Até, como uma música única, talvez seja a que mais simbolize, mais do que as nossas próprias músicas. “Caos” foi um grande presente.
Como é ter o Beto Lee na atual formação?
O Beto Lee é fantástico, um garoto que já nasceu com o DNA do rock ‘n’ roll brasileiro muito ativo. Ele é filho da Rita e do Roberto de Carvalho, dois grandes compositores e inventores do rock brasileiro.
Apesar de ser mais novo que a gente, ele tem um conhecimento de rock muito profundo e é um guitarrista até, no bom sentido, mais antigo que eu.
Ele tem mais influência das grandes guitarras do rock clássico americano e inglês dos anos 1960 e 1970 do que eu.
Me considero mais influenciado pelo rock ou punk rock dos anos 1980. É um guitarrista muito sofisticado e que se adequou muito ao nosso som. Ele e o Mário Fabre, nosso batera, são caras que trouxeram muita energia, muita eletricidade e são fundamentais no som que a gente faz hoje em dia.
Como tem sido os shows da turnê?
A gente trabalha com direção, cenários e luz do Octávio Juliano, que é um diretor fantástico, com alma de roqueiro. É músico também, já trabalhou com a gente em vários projetos, como na ópera-rock “Doze Flores Amarelas” [2018] e no projeto do trio acústico [a partir do álbum de mesmo nome, lançado em 2021].
É muito interessante que a gente está fazendo shows pelo Brasil do lançamento do “Olho Furta-Cor” e tem o show elétrico e o show acústico, que é um show em que a gente conversa com o público e, ao mesmo tempo, introduzimos algumas músicas do “Olho Furta-Cor”.
Um disco elétrico, pesado, que levamos para o Brasil tanto no formato elétrico quanto no formato acústico, e o disco continua sendo elétrico e pesado onde quer que ele aconteça. Está sendo uma grande satisfação, depois de todos aqueles meses de isolamento da pandemia, estarmos fazendo grandes shows.
Tanto os artistas quanto o público estavam com muitas saudades dessa grande vibração que são os shows ao vivo, em que a gente pode se encontrar e dividir aquela energia juntos.
Como vocês se viram para montar o repertório? Fico imaginando uma dividida permanente entre clássicos e canções novas.
Não podemos deixar de tocar canções antigas em nossos shows. Mesmo quando estamos fazendo um show de lançamento de um disco novo, tocamos mais músicas antigas do que músicas novas.
É uma questão de funcionamento, de dinâmica do show, que não dá para mudar. Porque as pessoas vão com a expectativa de conhecer o disco novo, mas querem ouvir aquelas músicas clássicas que elas amam.

> _Registros de uma coleção_:
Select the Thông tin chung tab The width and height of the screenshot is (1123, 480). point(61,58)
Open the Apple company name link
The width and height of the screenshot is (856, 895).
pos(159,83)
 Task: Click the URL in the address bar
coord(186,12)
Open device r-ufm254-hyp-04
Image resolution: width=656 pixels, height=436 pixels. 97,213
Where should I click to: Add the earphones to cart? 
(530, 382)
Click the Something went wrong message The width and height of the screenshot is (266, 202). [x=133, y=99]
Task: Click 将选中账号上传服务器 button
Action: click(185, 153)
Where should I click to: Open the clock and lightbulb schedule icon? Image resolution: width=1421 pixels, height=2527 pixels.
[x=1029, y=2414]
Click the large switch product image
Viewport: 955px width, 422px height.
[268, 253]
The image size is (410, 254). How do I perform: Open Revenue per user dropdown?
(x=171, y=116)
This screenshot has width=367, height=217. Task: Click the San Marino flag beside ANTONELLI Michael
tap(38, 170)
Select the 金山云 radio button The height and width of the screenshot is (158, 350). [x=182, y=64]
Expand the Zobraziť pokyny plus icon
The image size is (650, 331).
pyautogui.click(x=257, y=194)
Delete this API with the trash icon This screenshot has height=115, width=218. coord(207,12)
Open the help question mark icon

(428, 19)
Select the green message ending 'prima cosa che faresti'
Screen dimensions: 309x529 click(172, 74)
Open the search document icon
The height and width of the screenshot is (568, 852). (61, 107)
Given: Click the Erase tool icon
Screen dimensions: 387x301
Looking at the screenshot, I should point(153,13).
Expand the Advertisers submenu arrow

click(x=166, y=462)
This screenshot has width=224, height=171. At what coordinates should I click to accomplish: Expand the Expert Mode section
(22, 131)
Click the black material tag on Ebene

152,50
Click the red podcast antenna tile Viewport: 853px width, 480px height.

> _DESCRIÇÃO DA TAREFA_:
Retome a entrevista sobre o disco “Olho Furta-Cor” e sua turnê, dando continuidade a partir da última frase do trecho.

> _RESULTADO_:
Tem muitas músicas do disco “Cabeça Dinossauro” [1986] que não podem faltar em nenhum show nosso, como “Bichos Escrotos”, “Homem Primata”, “Família”, “Polícia”. Tem também algumas músicas, como “Epitáfio”, “Enquanto Houver Sol”, que precisam estar presentes e cabem em qualquer tipo de show que a gente faz.
Esse show tem desde “Sonífera Ilha”, nosso primeiro sucesso, até “Caos”, nosso mais recente sucesso. E não podem faltar. Essa ligação entre os sucessos do passado e as músicas atuais é o que nos mantém animados para fazer os shows.
Poderia contar alguma eventual lembrança dos shows em Campo Grande?
A gente gosta muito de Campo Grande e de Mato Grosso do Sul, são lugares que a gente frequenta há 40 anos, desde o início da carreira. Tem uma história muito específica, que foi logo no começo da carreira.
Fomos fazer um show em CG em que éramos a atração principal, aquela banda que toca no fim do show. E uma banda que estava começando a fazer sucesso foi escalada para abrir o show, que era o RPM.
Só que, entre o momento em que o show foi marcado até o momento em que aconteceu, o RPM deu um estouro muito grande. Quando a gente viu, as pessoas estavam indo muito mais para ver o show do RPM do que a gente. Eles abriram o show e a gente tocou depois, e eles fizeram muito mais sucesso do que a gente.
A gente sempre lembra dessa história, que foi um desses momentos pitorescos, interessantes da carreira. Campo Grande é uma cidade que está em nosso coração, temos fãs aí de todas as idades, gente que nos acompanha desde o começo da carreira até o pessoal que está começando a curtir agora.
Sempre fazemos grandes shows e acabamos vivendo novas histórias para contar no futuro.